*What needs to be done:* Copy the section of the comment thread on naked shorting below from "What about pump" up to and including "thinking went wrong?".
::: Reading passage :::
The problem is the definition of an efficiënt market. What can be constituted effciciënt? Tighter spreads, yes that is definately efficïent. More volume, that too is efficiënt. Infinite float? Now things begin to get sketchy here.

The market is in fact not rational and it can never be. Stocks represent illusion about value, not real value.

If naked shorting is to be allowed, then other questionable things don't matter either.
What about the trading halt instituted because of the october 1987 crash? A trading halt is the definition of non-efficient market. Trading halted over the weekend is also non efficient. If there is no trading, there is no market, don't you agree?
What about pump and dump schemes? They contribute to more volume on a stock -> more efficiënt market.
Naked shorting: any liquidity is good liquidity->more efficient.

You see now where your thinking went wrong?

Don P said...

Kid Dynamite. You can take your $500M and buy puts or all manner of other instrument in order to bet against the price of the shares, but no, you shouldn't be able to naked short the shares. When you sell a share, there is an implicit 3 day delivery requirement. If the buyer buys a share, and it remains undelivered, then that buyer is a victim of fraud.

ben said...

i don't understand how this arb can be so big when it is public knowledge. if you owned citi common and were aware of the prices and conversion shouldn't you sell it and buy citi preferred. i guess this shows how important short selling is because even when information is public and actors can profit prices still don't necessarily move.

Anonymous said...

Kid Dynamite said..." if you want stock prices to reflect the truest possible valuation for a company, you should allow naked shorting."

On that subject, wouldn't it be fun to Naked Short the US dollar! Imagine the beneficial results of bringing US currency in line with its fundamentally more equitable international value. Mankind as a whole could benefit henceforth as the lessons of Rome play out again. I figure just a few trillion more conterfiet dollars dumped into the already burgoning Obama trillions would be enough to undermine public confidence locally and abroad. Oh, but wait, the US's economy is built with steel and concrete -- a pillar of fundamental strength that no speculative market manipulation could affect. Wouldn't it be fun to Naked Short the US dollar!

John Hempton said...

Oh, there is a phoney argument...

Yes you can short the US Dollar. It is cash collateralised.

I have yet to find me a broker who will allow me to sell ANYTHING short and not deliver it without cash collateralising my obligations...

I love how the naked shorting crowd just makes it up.

J

Anonymous said...

"Yes you can short the US Dollar. It is cash collateralised."

Let's get our terminology clear... We are taking about "Naked Shorting" not Shorting! I am surprised that you of all people would misleadingly interchange the two terms. Applied to the US dollar, wouldn't Naked Shorting be analogous to currency counterfeiting? Many cash collateralised CDOs market values have collapsed. Why would the US dollar be different?

"I have yet to find me a broker who will allow me to sell ANYTHING short and not deliver it without cash collateralising my obligations..."

You're probably just not looking for such a broker in the right places. It's not like the world hasn't seen enough of them. Otherwise, you have the option of becoming one yourself. The world is full of people that spend 24/7 trying to cheat others and stock counterfeiting through naked shorting has proven to be just one of those methods.

"I love how the naked shorting crowd just makes it up."

Err... no, I would best fit your drywaller category.

Anonymous said...
::: Given information :::
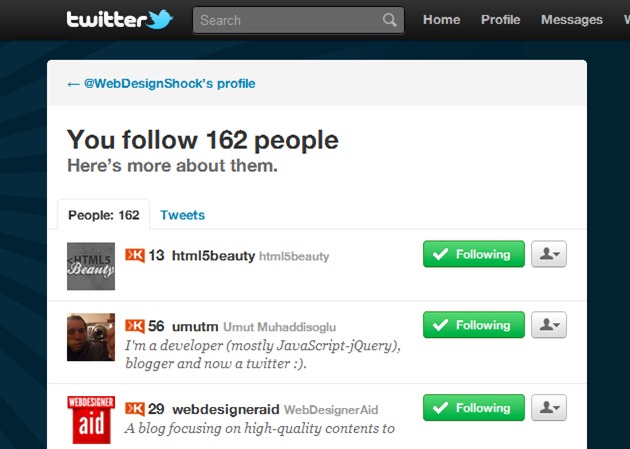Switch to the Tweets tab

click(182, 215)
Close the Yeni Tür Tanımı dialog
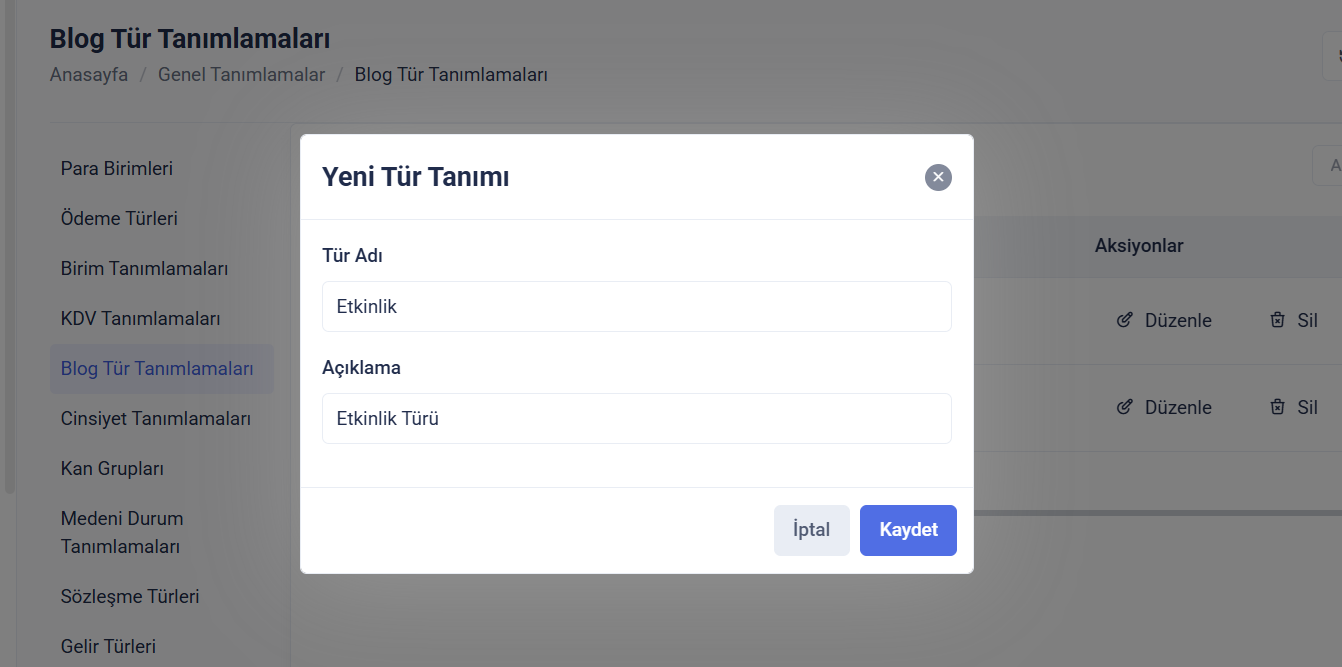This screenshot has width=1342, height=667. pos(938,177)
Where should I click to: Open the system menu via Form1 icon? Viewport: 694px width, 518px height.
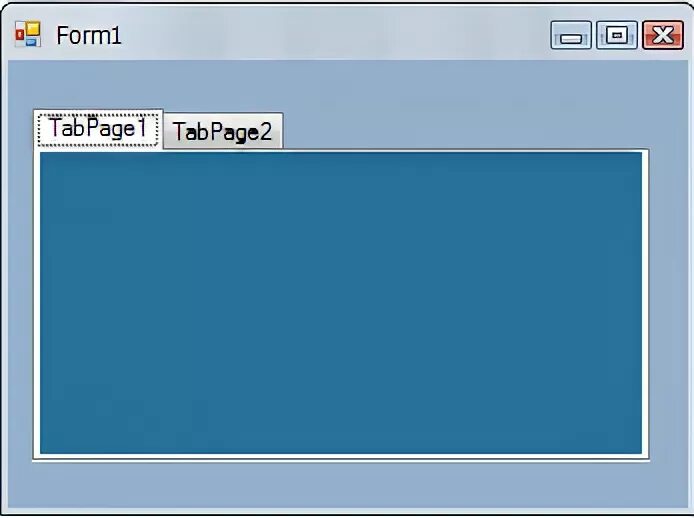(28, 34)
:::
*Expected output:*
What about pump and dump schemes? They contribute to more volume on a stock -> more efficiënt market.
Naked shorting: any liquidity is good liquidity->more efficient.

You see now where your thinking went wrong?